One workaround could be a solution like SSV, a decentralized infrastructure network that acts as a kind of staking layer atop Ethereum. It enables distributed control of an Ethereum validator node by splitting the validator key across the entire SSV network. It’s more inclusive and user-friendly than the Ethereum network, enabling anyone to participate in staking without meeting the high 32 ETH minimum validator threshold and without the risk of being slashed or having their IP address monitored.
A Fresh Approach?
Blockchain researchers are now beginning to differentiate between “on-chain” privacy, which focuses on the ability to link transactions to a wallet address, and “off-chain,” which ensures that real-world identities can’t be tied to anything done online. With this in mind, a change of approach is also required, from the concept of using privacy-centric services and assets to having privacy baked into services as standard.
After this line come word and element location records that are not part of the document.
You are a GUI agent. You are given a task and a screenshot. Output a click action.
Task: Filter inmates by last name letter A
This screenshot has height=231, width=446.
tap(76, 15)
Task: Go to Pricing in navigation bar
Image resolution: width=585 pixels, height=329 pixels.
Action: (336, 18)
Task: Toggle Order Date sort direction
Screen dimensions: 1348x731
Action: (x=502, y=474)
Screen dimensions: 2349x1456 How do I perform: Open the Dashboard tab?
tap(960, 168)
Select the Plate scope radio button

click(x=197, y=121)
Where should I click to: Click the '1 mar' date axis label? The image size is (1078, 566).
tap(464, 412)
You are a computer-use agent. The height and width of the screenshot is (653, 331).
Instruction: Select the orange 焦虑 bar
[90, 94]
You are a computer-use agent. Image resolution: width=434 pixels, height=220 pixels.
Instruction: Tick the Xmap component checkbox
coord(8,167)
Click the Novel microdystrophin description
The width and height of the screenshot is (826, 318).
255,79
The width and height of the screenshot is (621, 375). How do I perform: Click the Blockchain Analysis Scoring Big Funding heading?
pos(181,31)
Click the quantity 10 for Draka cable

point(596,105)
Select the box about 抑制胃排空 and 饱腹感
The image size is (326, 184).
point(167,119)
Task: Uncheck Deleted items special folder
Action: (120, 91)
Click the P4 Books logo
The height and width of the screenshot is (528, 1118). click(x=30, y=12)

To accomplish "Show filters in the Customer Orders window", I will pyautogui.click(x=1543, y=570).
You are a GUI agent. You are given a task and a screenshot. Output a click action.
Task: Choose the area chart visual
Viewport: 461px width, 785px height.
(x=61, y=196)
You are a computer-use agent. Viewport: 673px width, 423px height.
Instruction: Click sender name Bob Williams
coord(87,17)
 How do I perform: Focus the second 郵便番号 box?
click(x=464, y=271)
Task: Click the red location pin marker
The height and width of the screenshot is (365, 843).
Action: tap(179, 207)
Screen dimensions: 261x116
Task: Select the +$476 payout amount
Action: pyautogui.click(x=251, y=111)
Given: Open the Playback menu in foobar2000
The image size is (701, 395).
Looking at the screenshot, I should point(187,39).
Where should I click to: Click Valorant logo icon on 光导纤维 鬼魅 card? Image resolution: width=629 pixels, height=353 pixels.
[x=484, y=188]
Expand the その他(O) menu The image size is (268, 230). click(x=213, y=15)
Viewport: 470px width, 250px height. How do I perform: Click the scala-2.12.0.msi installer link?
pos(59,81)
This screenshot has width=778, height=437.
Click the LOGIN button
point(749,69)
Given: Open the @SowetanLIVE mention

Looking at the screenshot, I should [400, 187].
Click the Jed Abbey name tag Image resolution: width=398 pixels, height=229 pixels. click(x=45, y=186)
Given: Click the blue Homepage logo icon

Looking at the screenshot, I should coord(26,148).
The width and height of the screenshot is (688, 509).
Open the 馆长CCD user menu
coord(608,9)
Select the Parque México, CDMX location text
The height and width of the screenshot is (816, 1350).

Namada is a new Layer-1 protocol operated by Anoma, which offers so-called “composable privacy,” enabling blockchains, dApps, or tokens to integrate privacy elements without changing anything about their underlying code structure.
Anoma is one of the projects leveraging the novel idea of “intents,” which is rapidly becoming the hottest new concept in the blockchain sphere. Intent-centric services allow the user to specify what they want from the transaction – for instance, the highest profits or the lowest fees – and the protocol will match them with the best counterparty to meet their aim. However, with Anoma, transaction details and user identities remain confidential.
Web3 may not always have delivered on its promise to prioritize user privacy, and high-profile flops like Worldcoin haven’t helped to improve perceptions among users. However, there is a demonstrable commitment to investment and creativity that’s now beginning to bear fruit, giving users hope that they don’t have to worry about who might be watching each time they open their wallets.